**Assigned task A:**
Return the passage of the tribunal decision from "42.       I am" to "erred in law.", copied word for word.
**Assigned task B:**
Write the next part of the tribunal decision, starting right after its last sentence.

42.       I am therefore absolutely satisfied that paras 4 and 5 of the sponsor's July 2020 statement, to the extent that it refers to anything other than the mere existence of two grandchildren, constitutes fresh evidence which was not before Judge Rayner and which therefore cannot be relied upon in order to establish that he erred in law.

43.       Judge Rayner referred to the sponsor's oral evidence of her grandchildren at para 22 of his decision, quoted at my para 28 above. I am satisfied that what he said at para 22 of his decision correctly represented the sum total of the evidence that was before him about the sponsor's grandchildren. I am satisfied that he did not overlook relevant evidence.

44.       Likewise, I am satisfied that the sponsor's assertions at para 6 of her July 2020 statement that her siblings are all in the United Kingdom and that she does not have family in Nigeria constitute fresh evidence that was not before Judge Rayner and therefore cannot be relied upon in order to establish an error of law. Likewise the evidence attached to the sponsor's July 2020 statement, including the bank statement relied upon to show that the sponsor has paid for medication for Miss Precious on three occasions, the evidence of the Whatsapp messages and the photographs.

45.       The final paragraph of para 6(ii) of the grounds contends, in the context of ground 1, that the existence of grandchildren constitutes a material change from the evidence that was before Judge Clarke. This is a wholly untenable submission. Given that there was no evidence at all before Judge Rayner that the sponsor had any contact with her grandchildren, the submission that the mere existence of grandchildren constituted a material change is wholly untenable.

46.       The significance of the fact that there was no evidence before Judge Rayner of any contact between the sponsor and her grandchildren becomes clear when one considers Judge Clarke's findings concerning the sponsor's contact with her children, i.e. that she had not seen her son Neil since the latter part of 2014, that she had not seen her son Glen since 2016 and that her contact with her daughter, Miss Precious, was mostly by telephone. In these circumstances, there was simply no basis for any inferences to be drawn, by the mere existence of two grandchildren, that the sponsor had any meaningful contact with her grandchildren and/or that their best interests would in any be affected adversely if she decided to relocate to Nigeria to enjoy family life with the appellant there.

**Data provided:**
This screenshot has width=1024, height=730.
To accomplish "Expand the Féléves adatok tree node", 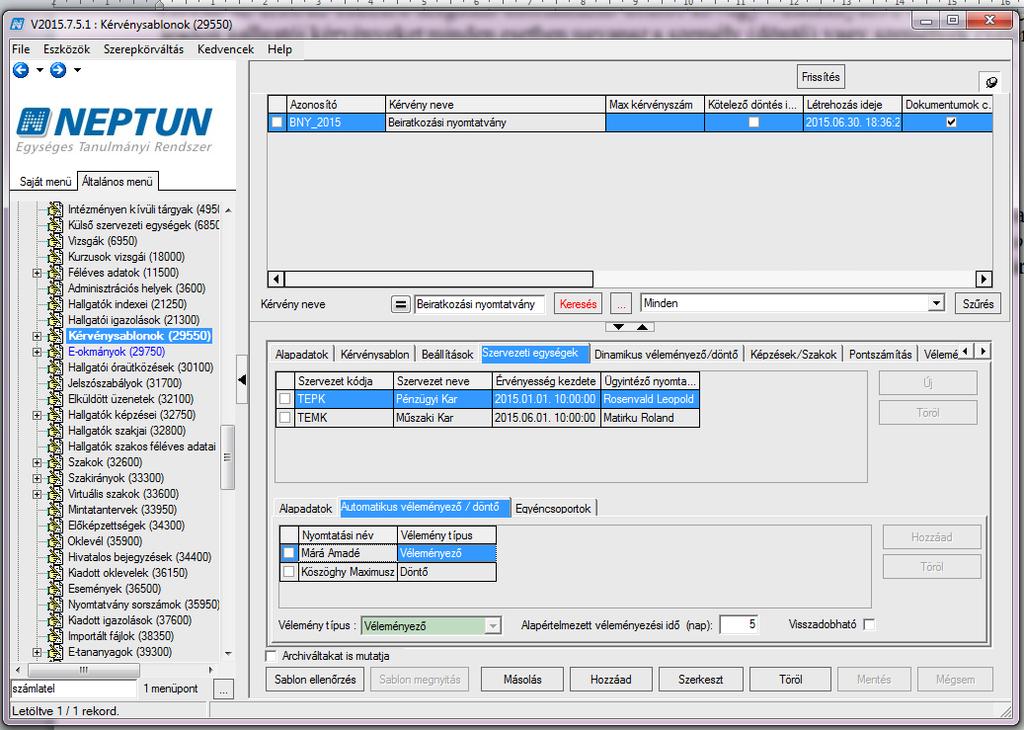I will tap(37, 273).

**Answer A:**
42.       I am therefore absolutely satisfied that paras 4 and 5 of the sponsor's July 2020 statement, to the extent that it refers to anything other than the mere existence of two grandchildren, constitutes fresh evidence which was not before Judge Rayner and which therefore cannot be relied upon in order to establish that he erred in law.

**Answer B:**
47.       Accordingly, there is no foundation at all for the submission at para 3 of Ms Delbourgo's submissions dated 2 July 2020 where she refers to the sponsor's "developing relationship with her young grandchildren (and consequent rapprochement with her adult children)" as a new factor justifying departing from the findings of Judge Clarke.

48.       Indeed, I cannot see how Ms Delbourgo, who appeared before Judge Rayner and who also drafted the grounds of appeal and the appellant's submissions dated 2 July 2020, could properly have referred to the sponsor's " developing relationship with her young grandchildren" and her "(consequent rapprochement with her adult children)".

49.       I turn now to deal with the grounds.

50.       Ground 1 contends that Judge Rayner erred in following the guidance in Devaseelan . It is said that Judge Clarke's findings should have had little bearing on the outcome of the appeal that was before Judge Rayner for various reasons which I will now summarise, as follows:

(i) It is said (para 6(i) of the grounds) that the hearing before Judge Clarke took place over a year earlier; that the appellant had given evidence in the appeal before Judge Rayner that he did not now have available the financial resources which would enable him to set himself up in Nigeria w hereas his evidence in the previous appeal according to para 44 of Judge Clarke's decision was that he had savings from the sale of a property in Nigeria.

(ii) The sponsor was over a year older than she was at the time of the hearing before Judge Clarke. The sponsor and the appellant gave evidence that at the sponsor's age she would struggle to find a job in Nigeria.

 

(iii) There was no mention in the appeal before Judge Clarke of the sponsor's grandchildren whereas the sponsor had given oral evidence before Judge Rayner that she had two grandchildren who were aged 2 years and 4 years.

 

(iv) The appellant had submitted documents in the appeal before Judge Rayner that the sponsor worked for the NHS as a nurse with earning substantially in excess of the minimum income threshold.

 

(v) Time had passed since the decision of Judge Clarke. In this regard, it is to be noted that a period of 1 year 4 months elapsed between the hearing date before Judge Clarke (8 June 2018) and the hearing date before Judge Rayner (21 October 2019).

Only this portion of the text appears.